Compared to my standard menu of diversified equities and bonds - this was a very attractive yield and I allocated a % of my portfolio into it.
But the truth is: I will never know if this was a good trade. Maybe the true win rate was 95%, and I did a bad trade and got lucky. That’s an uncomfortable idea that it’s important to get comfortable with. This applies to most things in life - you don’t get enough reps on choosing a college, job, or partner to ever really know. You make the best decision you can and move on. If you were my counterparty and still like your side of the trade I’d love to hear from you.
Closing:
The trading world loves to find new ways to sell tail events. It is easy to confuse a high chance of winning with actual positive expectancy. It is very difficult to distinguish between a 95% bet and a 98% bet. This is the skill you’re implicitly taking on if you pursue this path. It’s not impossible, but you need a strong fundamental reason to believe you have edge to make the trade. Frame it more as “why is this trade available to me?”


This is less true for election markets but I tend to be under-confident in the 95-98 price range. Weird resolution drama, hard to price tail risk, adverse selection if you're market making make me more risk averse.
Bonding is not one of my strategies for those reasons, but I noticed a few of the most profitable Polymarket traders seem to specialize in these trades. I guess I would be their counterparty, like if I'm winning and the fair value updates to >95 but not 100, I would be happy to sell at 95 or 94. Conversely, when I'm losing I am less willing to fully close. Also as another commenter mentioned, there's opportunity cost when there are more promising markets to move capital to.
I think each trader has their comfort zone. Now that I think of it, I rarely open at 95+ but don't overthink about placing bids at 2 or 3. My thesis is that niche markets outside of sports and elections are too chaotic (for lack of a better word) to warrant a super high degree of confidence. Last week the Coinbase CEO literally trolled the mention market by saying a few words at the END of the call which he would have never said otherwise!
I may have been one of your counterparties. I did close both the winners and the losers after the election (the losers first - so I was doing the same trade as you did).

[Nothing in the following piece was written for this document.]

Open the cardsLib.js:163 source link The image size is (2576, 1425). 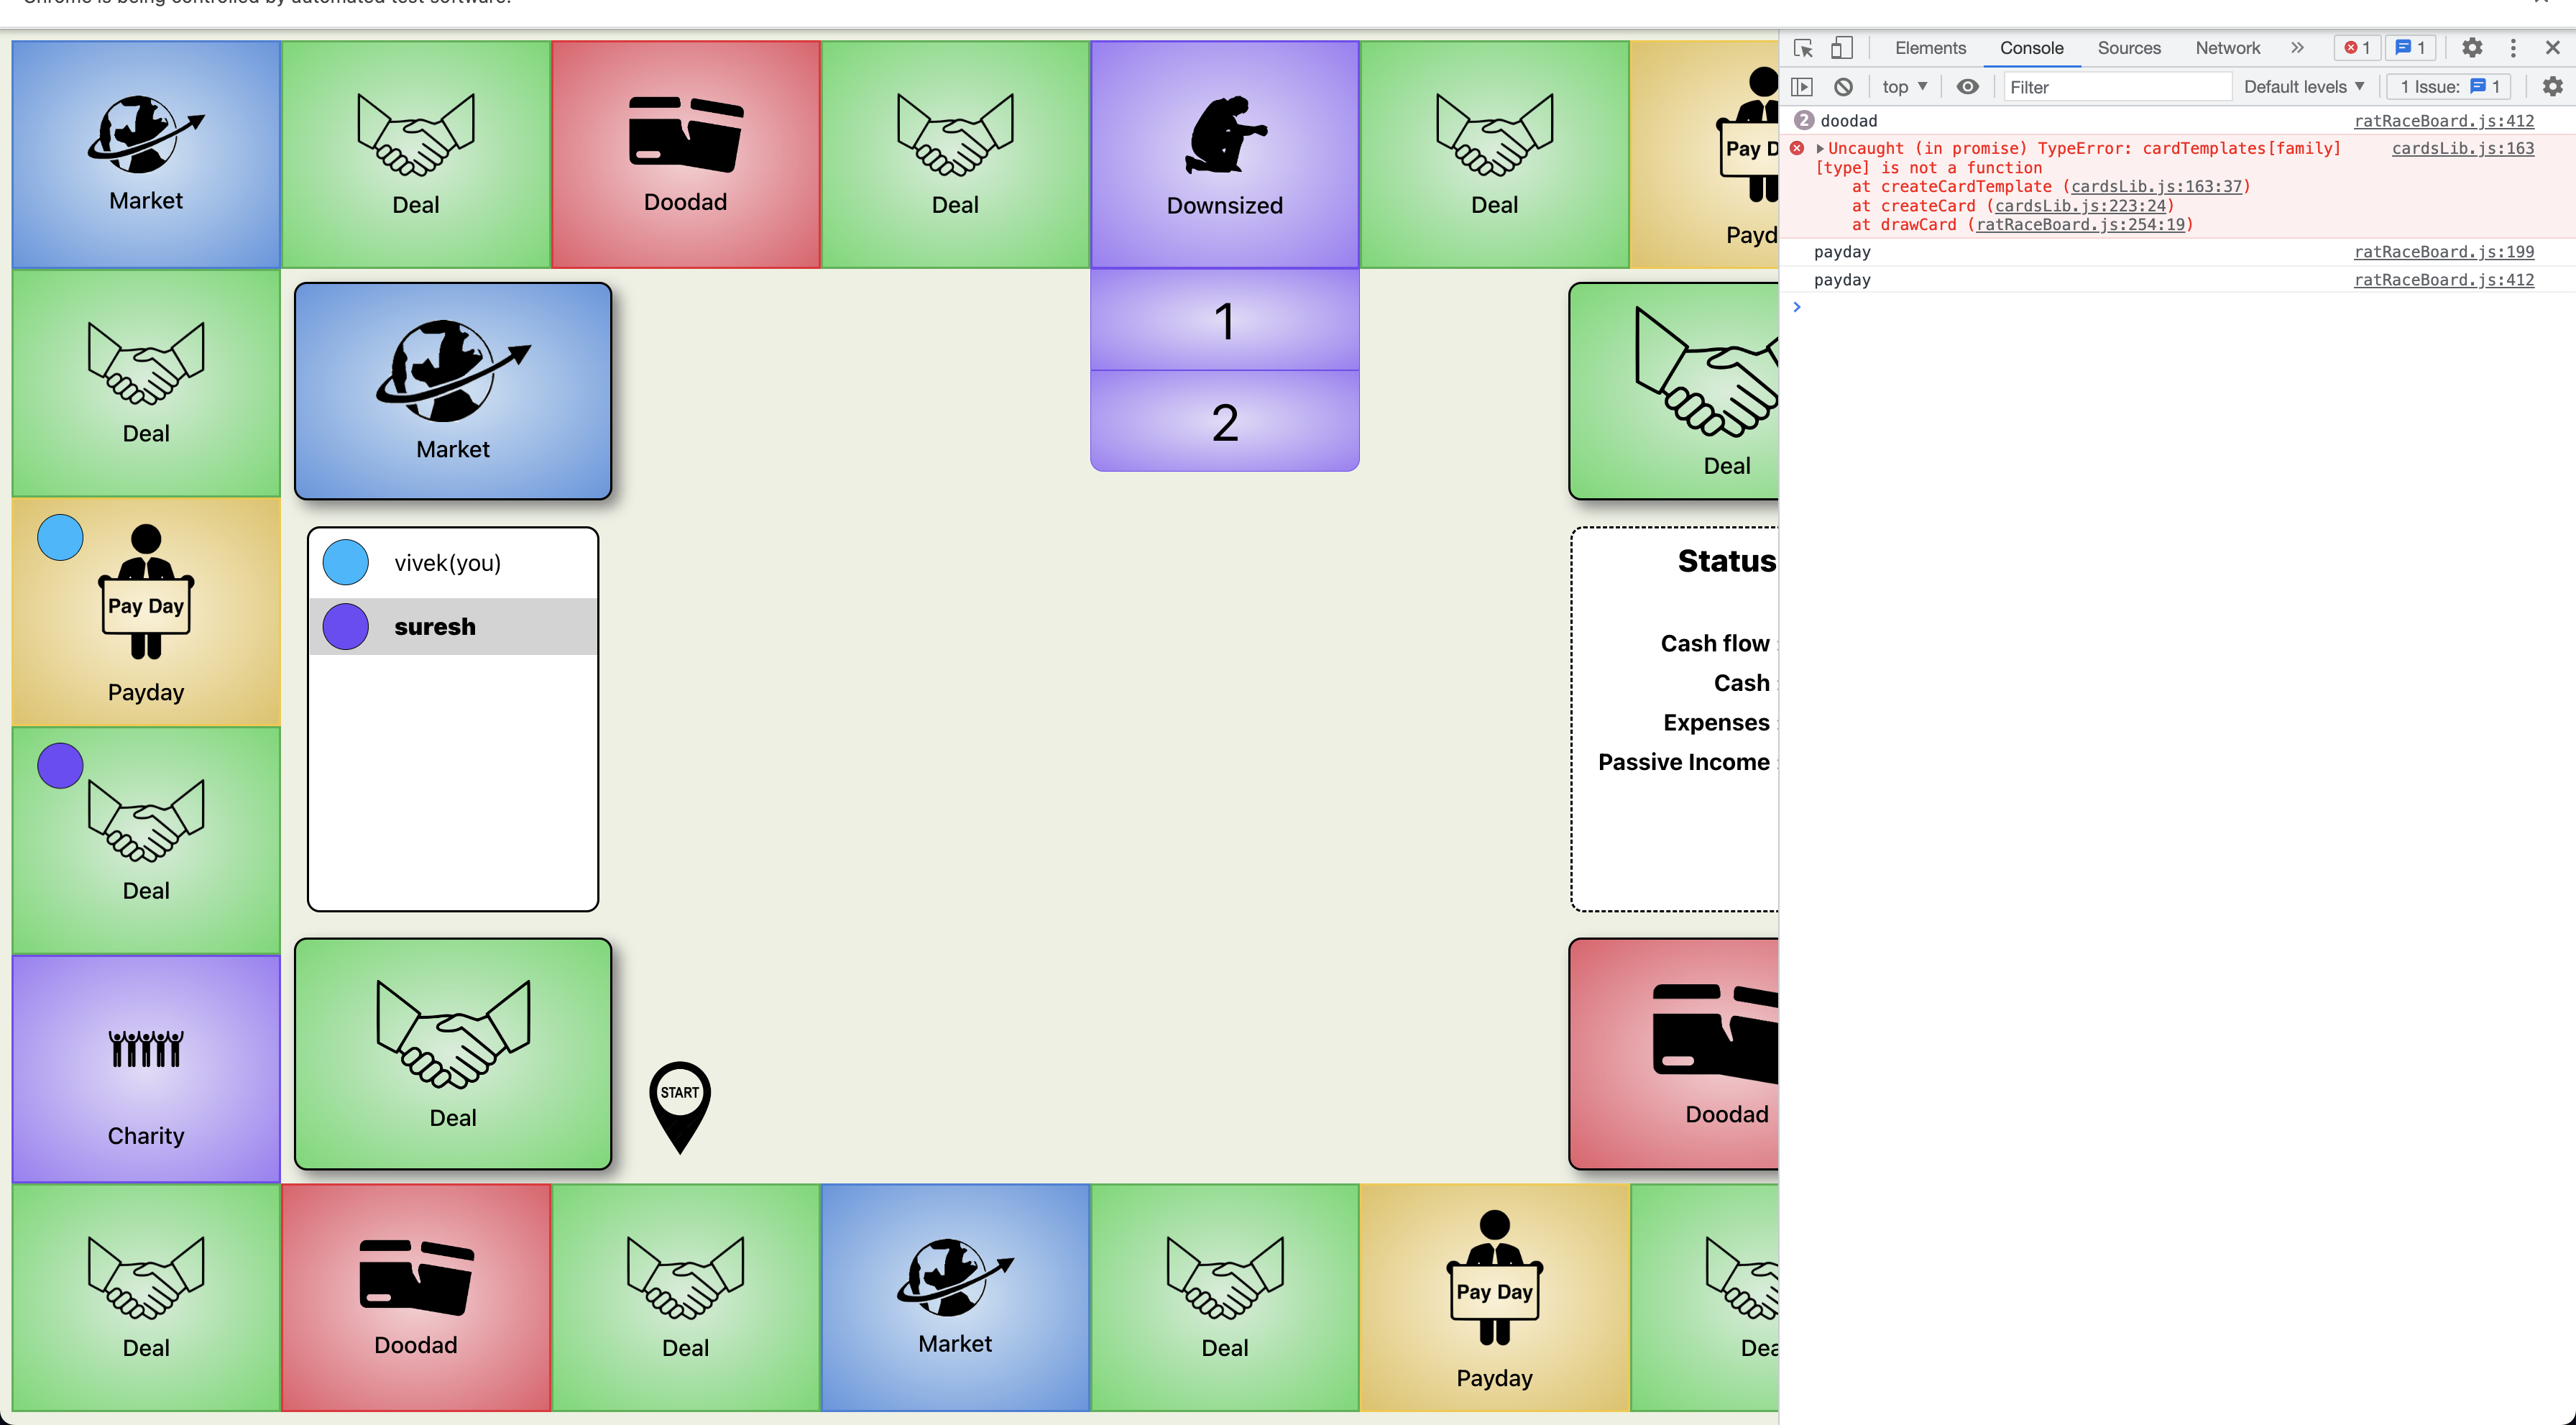(2462, 149)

The reason I closed some at 99c (for some negative 0.5 and maybe more edge) is that there was a higher edge opportunity on kalshi at that point (Romanian election) and it was the fastest way to get money down to put on it. I think that’s reasonable given it takes some time to get money deposited and the edge may go away.
I think that’s a fair reason for 99c offers to exist. It may also be that the “losers” sold their contracts at 1-2c earlier (right after the election) - at least that’s what I did -as it had positive edge. so later in November the market was just for people who wanted to cash out their winnings because of the opportunity cost of the money sitting there and they were willing to pay the price.